Collected data entries:
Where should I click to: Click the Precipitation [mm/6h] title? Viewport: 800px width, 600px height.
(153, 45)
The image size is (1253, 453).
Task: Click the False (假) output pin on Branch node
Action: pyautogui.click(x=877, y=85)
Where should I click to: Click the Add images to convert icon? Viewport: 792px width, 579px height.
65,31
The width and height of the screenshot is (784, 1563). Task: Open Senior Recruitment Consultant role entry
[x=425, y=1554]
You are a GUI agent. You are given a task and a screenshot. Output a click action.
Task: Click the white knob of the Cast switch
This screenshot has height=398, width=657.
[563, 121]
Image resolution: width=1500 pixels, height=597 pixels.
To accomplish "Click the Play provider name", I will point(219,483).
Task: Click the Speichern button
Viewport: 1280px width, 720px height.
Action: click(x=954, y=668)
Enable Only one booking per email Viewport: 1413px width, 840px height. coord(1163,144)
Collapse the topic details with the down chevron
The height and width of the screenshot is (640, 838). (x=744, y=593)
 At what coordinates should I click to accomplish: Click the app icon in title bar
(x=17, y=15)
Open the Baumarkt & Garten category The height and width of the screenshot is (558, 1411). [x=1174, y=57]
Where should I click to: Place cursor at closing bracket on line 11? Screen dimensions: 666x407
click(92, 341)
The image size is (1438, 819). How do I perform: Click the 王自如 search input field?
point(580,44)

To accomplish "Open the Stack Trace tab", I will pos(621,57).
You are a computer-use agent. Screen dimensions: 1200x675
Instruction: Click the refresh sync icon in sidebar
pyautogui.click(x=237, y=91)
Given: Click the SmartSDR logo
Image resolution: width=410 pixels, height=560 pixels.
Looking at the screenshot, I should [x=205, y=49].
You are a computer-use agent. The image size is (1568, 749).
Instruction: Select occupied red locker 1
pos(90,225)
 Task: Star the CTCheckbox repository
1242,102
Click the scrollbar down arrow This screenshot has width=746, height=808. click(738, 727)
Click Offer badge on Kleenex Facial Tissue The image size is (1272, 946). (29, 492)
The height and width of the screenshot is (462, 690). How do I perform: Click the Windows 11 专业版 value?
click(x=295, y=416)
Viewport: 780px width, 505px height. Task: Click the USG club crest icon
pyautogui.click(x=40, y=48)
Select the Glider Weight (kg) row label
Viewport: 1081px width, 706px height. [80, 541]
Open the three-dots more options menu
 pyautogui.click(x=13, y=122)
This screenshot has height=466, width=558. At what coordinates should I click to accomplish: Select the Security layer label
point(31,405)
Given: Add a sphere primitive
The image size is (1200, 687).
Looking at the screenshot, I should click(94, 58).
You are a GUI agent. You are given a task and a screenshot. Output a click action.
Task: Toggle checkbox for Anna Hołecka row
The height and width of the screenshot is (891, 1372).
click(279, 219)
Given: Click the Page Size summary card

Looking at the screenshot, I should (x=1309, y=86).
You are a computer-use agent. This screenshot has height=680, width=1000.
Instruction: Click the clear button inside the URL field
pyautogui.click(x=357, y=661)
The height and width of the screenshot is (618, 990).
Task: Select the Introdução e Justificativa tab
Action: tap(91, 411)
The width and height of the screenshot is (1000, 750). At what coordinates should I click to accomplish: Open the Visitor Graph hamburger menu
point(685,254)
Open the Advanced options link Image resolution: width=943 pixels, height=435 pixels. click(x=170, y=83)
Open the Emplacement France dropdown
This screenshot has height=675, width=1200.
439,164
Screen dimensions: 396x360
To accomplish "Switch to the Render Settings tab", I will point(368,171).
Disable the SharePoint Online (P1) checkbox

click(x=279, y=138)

◆ Action item: Retype each entry exactly.

◆ Written solution:
Where should I click to: Click the Precipitation [mm/6h] title? Viewport: 800px width, 600px height.
(153, 45)
The image size is (1253, 453).
Task: Click the False (假) output pin on Branch node
Action: pyautogui.click(x=877, y=85)
Where should I click to: Click the Add images to convert icon? Viewport: 792px width, 579px height.
65,31
The width and height of the screenshot is (784, 1563). Task: Open Senior Recruitment Consultant role entry
[x=425, y=1554]
You are a GUI agent. You are given a task and a screenshot. Output a click action.
Task: Click the white knob of the Cast switch
This screenshot has height=398, width=657.
[563, 121]
Image resolution: width=1500 pixels, height=597 pixels.
To accomplish "Click the Play provider name", I will point(219,483).
Task: Click the Speichern button
Viewport: 1280px width, 720px height.
Action: click(x=954, y=668)
Enable Only one booking per email Viewport: 1413px width, 840px height. coord(1163,144)
Collapse the topic details with the down chevron
The height and width of the screenshot is (640, 838). (x=744, y=593)
 At what coordinates should I click to accomplish: Click the app icon in title bar
(x=17, y=15)
Open the Baumarkt & Garten category The height and width of the screenshot is (558, 1411). [x=1174, y=57]
Where should I click to: Place cursor at closing bracket on line 11? Screen dimensions: 666x407
click(92, 341)
The image size is (1438, 819). How do I perform: Click the 王自如 search input field?
point(580,44)

To accomplish "Open the Stack Trace tab", I will pos(621,57).
You are a computer-use agent. Screen dimensions: 1200x675
Instruction: Click the refresh sync icon in sidebar
pyautogui.click(x=237, y=91)
Given: Click the SmartSDR logo
Image resolution: width=410 pixels, height=560 pixels.
Looking at the screenshot, I should [x=205, y=49].
You are a computer-use agent. The image size is (1568, 749).
Instruction: Select occupied red locker 1
pos(90,225)
 Task: Star the CTCheckbox repository
1242,102
Click the scrollbar down arrow This screenshot has width=746, height=808. click(738, 727)
Click Offer badge on Kleenex Facial Tissue The image size is (1272, 946). (29, 492)
The height and width of the screenshot is (462, 690). How do I perform: Click the Windows 11 专业版 value?
click(x=295, y=416)
Viewport: 780px width, 505px height. Task: Click the USG club crest icon
pyautogui.click(x=40, y=48)
Select the Glider Weight (kg) row label
Viewport: 1081px width, 706px height. [80, 541]
Open the three-dots more options menu
 pyautogui.click(x=13, y=122)
This screenshot has height=466, width=558. At what coordinates should I click to accomplish: Select the Security layer label
point(31,405)
Given: Add a sphere primitive
The image size is (1200, 687).
Looking at the screenshot, I should click(94, 58).
You are a GUI agent. You are given a task and a screenshot. Output a click action.
Task: Toggle checkbox for Anna Hołecka row
The height and width of the screenshot is (891, 1372).
click(279, 219)
Given: Click the Page Size summary card

Looking at the screenshot, I should (x=1309, y=86).
You are a computer-use agent. This screenshot has height=680, width=1000.
Instruction: Click the clear button inside the URL field
pyautogui.click(x=357, y=661)
The height and width of the screenshot is (618, 990).
Task: Select the Introdução e Justificativa tab
Action: tap(91, 411)
The width and height of the screenshot is (1000, 750). At what coordinates should I click to accomplish: Open the Visitor Graph hamburger menu
point(685,254)
Open the Advanced options link Image resolution: width=943 pixels, height=435 pixels. click(x=170, y=83)
Open the Emplacement France dropdown
This screenshot has height=675, width=1200.
439,164
Screen dimensions: 396x360
To accomplish "Switch to the Render Settings tab", I will point(368,171).
Disable the SharePoint Online (P1) checkbox

click(x=279, y=138)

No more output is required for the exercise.